On the cost of living, Bruce-Lane wrote that she would “oppose every tax hike — like the crazy new mileage tax.” She also wrote she would “stop utility and insurance rate hikes by reforming costly mandates.”

On immigration, she wrote that “we need to get known criminals out of our communities and off our streets.” She wrote that “we also need to stop spending taxpayer dollars on freebies and welfare to people that aren’t legally supposed to be here … We need to pass voter ID and require citizenship verification and ID to vote.”

On wasteful spending, she wrote that California “has a spending problem.” She proposed auditing “every program to uncover fraud and waste” and using the “savings to improve core services.”

Bruce-Lane has twice run for a state legislative position, making it out of the primary to the general election each time. In 2022, she fell about 5,000 votes short against incumbent Brian Maienschein in the District 76 state assembly race; in the 2024 election for that same assembly seat, she lost to Darshana Patel.

In addition to DeMaio and Bianco, Bruce-Lane is endorsed by Richard Grenell, who served as U.S. ambassador to Germany and acting director of national intelligence during the first Trump administration. Bruce-Lane also lists as endorsers the Riverside Sheriffs’ Association, Reform California and the San Diego County Gun Owners PAC.

Mara Elliott

Elliott, 57, lives in San Diego’s Scripps Ranch neighborhood.

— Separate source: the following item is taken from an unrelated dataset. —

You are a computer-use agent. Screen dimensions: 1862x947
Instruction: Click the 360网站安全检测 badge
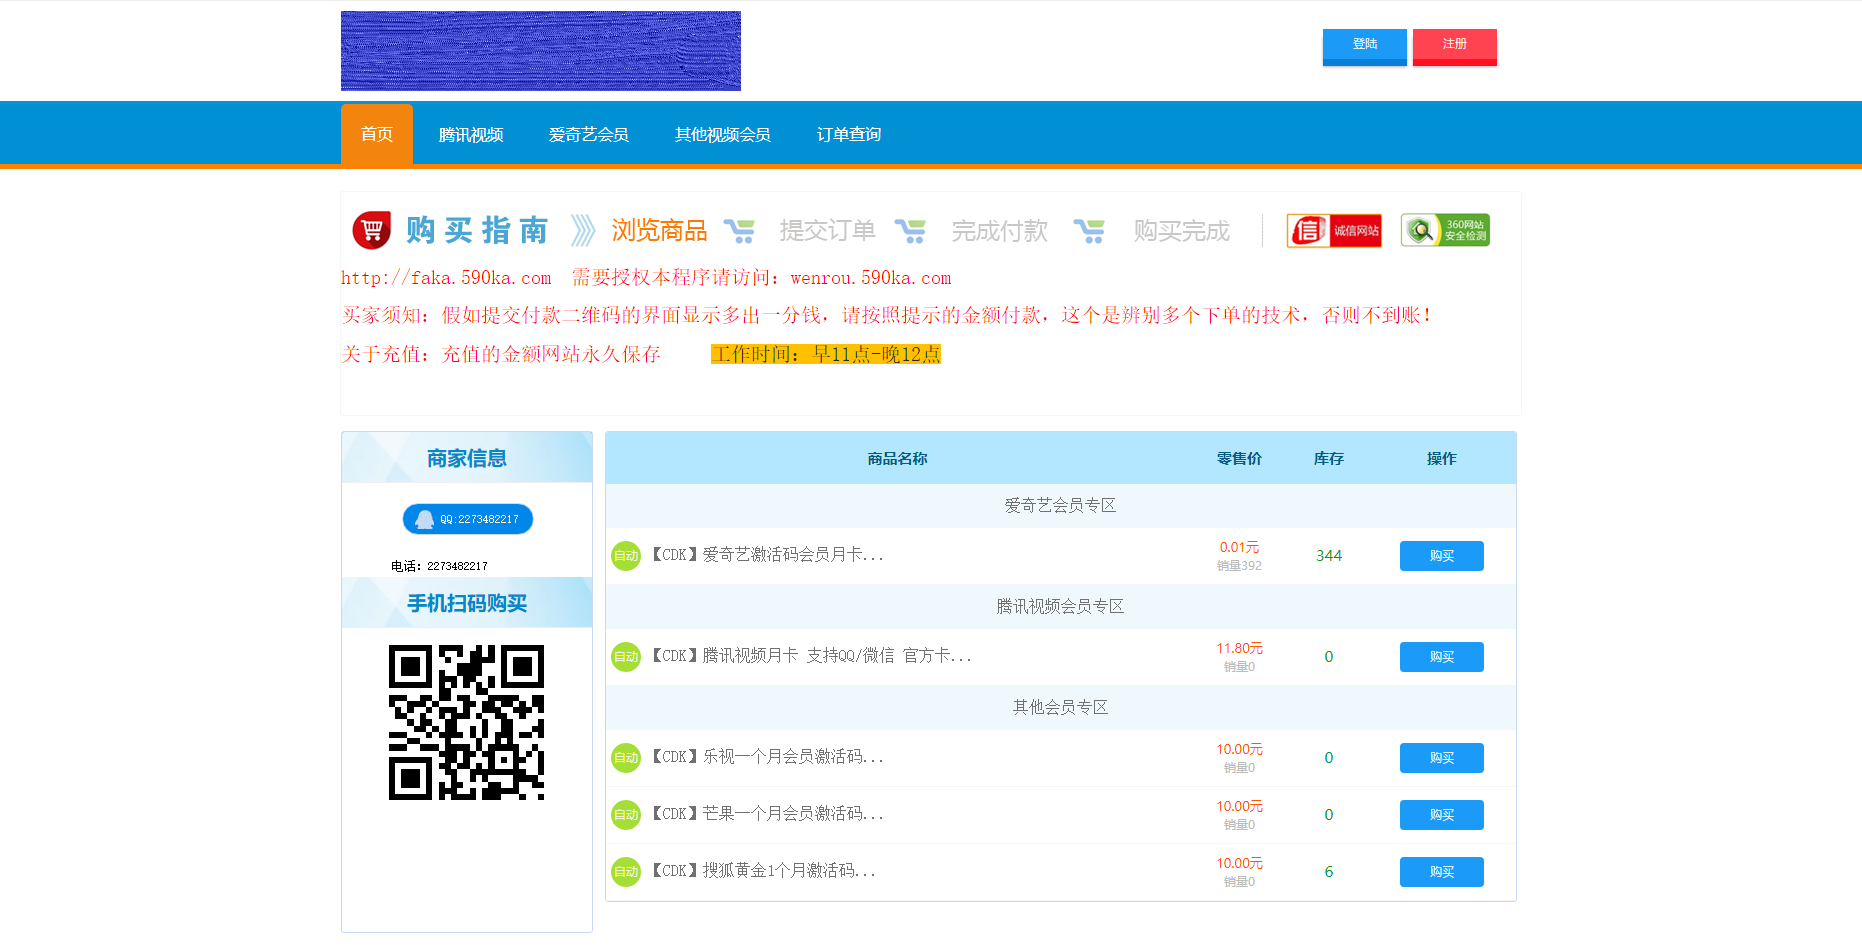1445,229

She has been an attorney since 1994, working in a variety of positions, including as a lawyer for the county, before she joined the City Attorney’s Office as a deputy in 2009. She was elected as the city attorney in 2016 and reelected in a landslide in 2020. She left office in 2024 due to term limits.

In a recent interview, Elliott acknowledged that as the lone Democrat, she is in an advantageous position at the moment, as she’s able to conserve her resources for the November general election while her Republican opponents compete against each other in the primary.

And while her opponents have split the endorsements of prominent conservatives, she has secured the endorsements of many local Democrats, including U.S. Rep. Sara Jacobs and state Sens. Catherine Blakespear and Steve Padilla. She’s also endorsed by many major labor unions and organizations, including the San Diego and Imperial Labor Council, the California Federation of Teachers, SEUI California, UFCW California and AFSCME District Council 36.

Elliott has never before been a lawmaker, but she said her time as city attorney prepared her well for the role, since her office acted as legal advisor to the city. Rather than write and approve laws, she has spent much of her career evaluating laws that the county and city sought to pass.

“There are 40 senators … and nobody on the Senate has my experience as a prosecutor, but also as general counsel to large entities like the county, like the transit authority, like the city,” Elliott said. “So I have seen things, I know what works, I know when laws don’t work, I know when they don’t have the appropriate enforcement clauses in them, I know when they can be defended.”

Elliott said that when she meets voters, she asks them not to listen as much to the promises she and her opponents make, but instead to “look to what we’ve been able to achieve in our careers, and whether it’s changed your life for the better.” She said the work she did as city attorney “protected my community and did make people’s lives better.”

One of her proudest successes, she said, was the city’s pioneering use of gun violence restraining orders. Under Elliott’s leadership, the City Attorney’s Office began in 2018 to aggressively use red-flag laws to temporarily seize guns from people who posed a credible threat of violence. Her office became a leader in the practice, training hundreds of law enforcement agencies across the state on how to best go about obtaining the restraining orders.

“By the time I left office, we had intervened in over 1,500 situations, so there’s a lot of people alive today because of the work we did,” Elliott said.